Innumerable friends and colleagues participate throughout the documentary, and tell how Ebert was obsessed with being in control with others. But Gene Siskel, his rival at the Chicago Tribune whom he would pair up with on his first “Sneak Previews” review TV program, is shown to be the only person in the world that could control him. And Ebert envied Siskel like no other. Did Siskel fans even know what a player he was, hanging out with Hugh Hefner at the Playboy mansion regularly? The pictures are here to prove it.
There are embarrassing Ebert moments recalled, such as hiring skanky women as company with his fellow boozer pals in the early days, with trashing “Three Amigos” on the “Tonight Show” while star Chevy Chase sat right next to him, with the Siskel and Ebert promo outtakes where two grown men pick at each other like children, with mercilessly trashing Martin Scorsese’s “The Color of Money” and David Lynch’s “Blue Velvet” on the air to unreasonable degrees. A.O. Scott and Jonathan Rosenbaum, two critics, weigh in on their recollections, too. However, my caveat, Rosenbaum is so pompous (one of my least favorite critics), I wish there had been somebody else discussing Ebert.
There are plenty of voices to be heard about Ebert. With hindsight, there is chance that Martin Scorsese, Errol Morris and Steve James wouldn’t have made it had Ebert not jumpstarted their careers. James is the director of 1994’s “Hoop Dreams,” which Ebert regarded it as perhaps the best documentary ever made. This is skimmed over modestly since James is actually the hand-picked director by Ebert, before his death, of “Life Itself.” With “Life Itself,” James covers the span of life and career that Ebert deserves.
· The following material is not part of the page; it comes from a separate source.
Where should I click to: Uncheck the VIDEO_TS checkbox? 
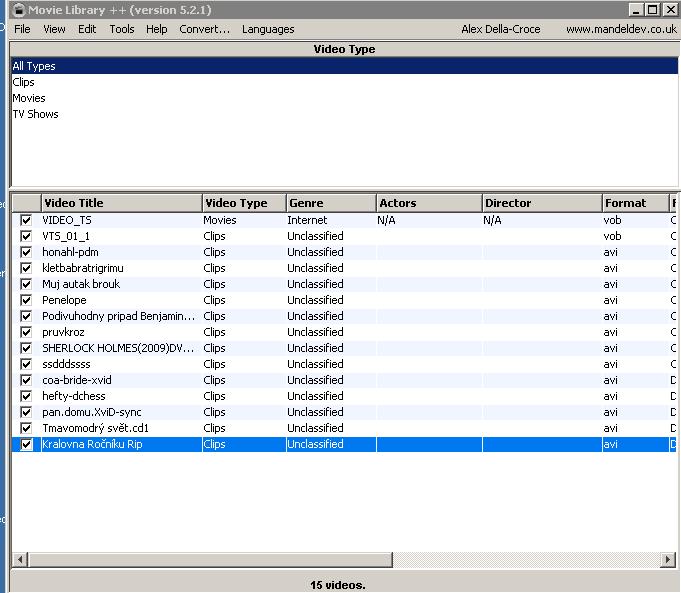click(26, 220)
The film also spends time watching Ebert struggle in his remaining years with throat cancer, also showing how Ebert “soldiered on” (Werner Herzog’s words) and wrote some of the best material of his career even when he lost his jaw. He used up-to-date computers to do the speaking for him, or scribbled notes, and had food fed to him by tubes (he still wrote a cooking book). Wife Chazz was every bit the match of Ebert, and you can see in home videos of their family life flourishing, but you can see her implacable patience on display in the final couple of years when she gently cared for him even during his tantrums. We sadly get hints of Ebert fading away in the final days before his death, as if it was his choice, he was done fighting.
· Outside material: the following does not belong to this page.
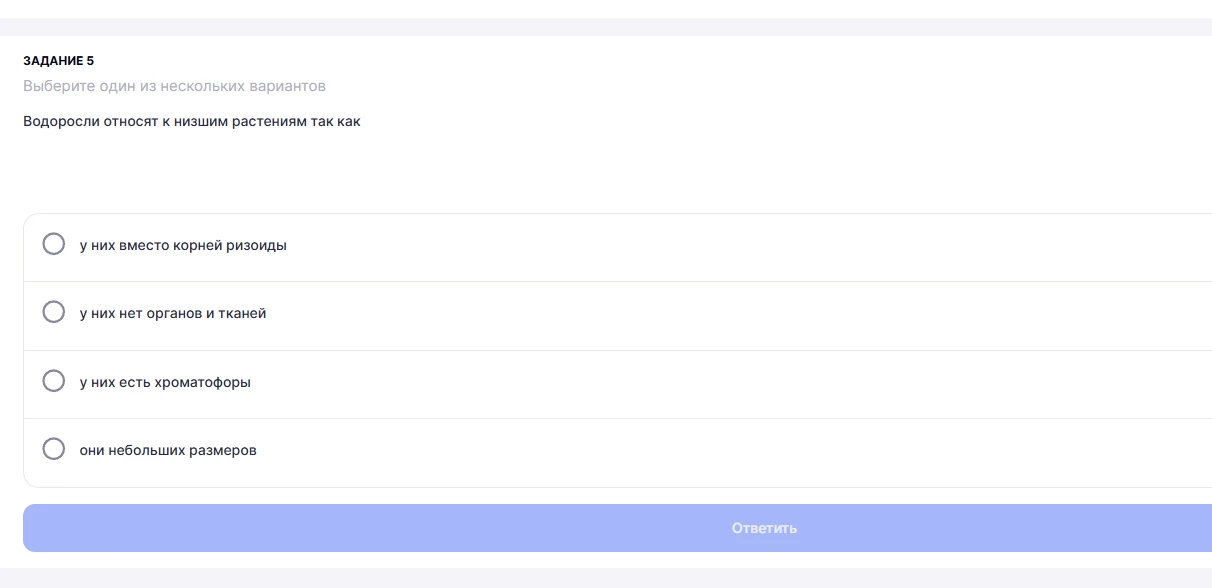Click the word 'размеров' in the fourth option
1212x588 pixels.
point(225,450)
The most integral thing about Ebert is how much good he did for others in this world. Both throughout his life, where his voice boosted the voices of others, and even in the aftermath. He gave jobs to young critics and website managers, which also assures his writing will live forever. And today, whether it is movie reviews or politics editorials, Ebert’s is still the best stuff to read on the web, so fresh and relevant it could have been written yesterday.
112 Minutes. Rated R.
DOCUMENTARY / INSPIRATIONAL / WEEKEND VIEWING REFLECTION
Film Cousins: “Beyond the Valley of the Dolls” (1970); “Hoop Dreams” (1994); “Crumb” (1995); “Stanley Kubrick: A Life in Pictures” (2001).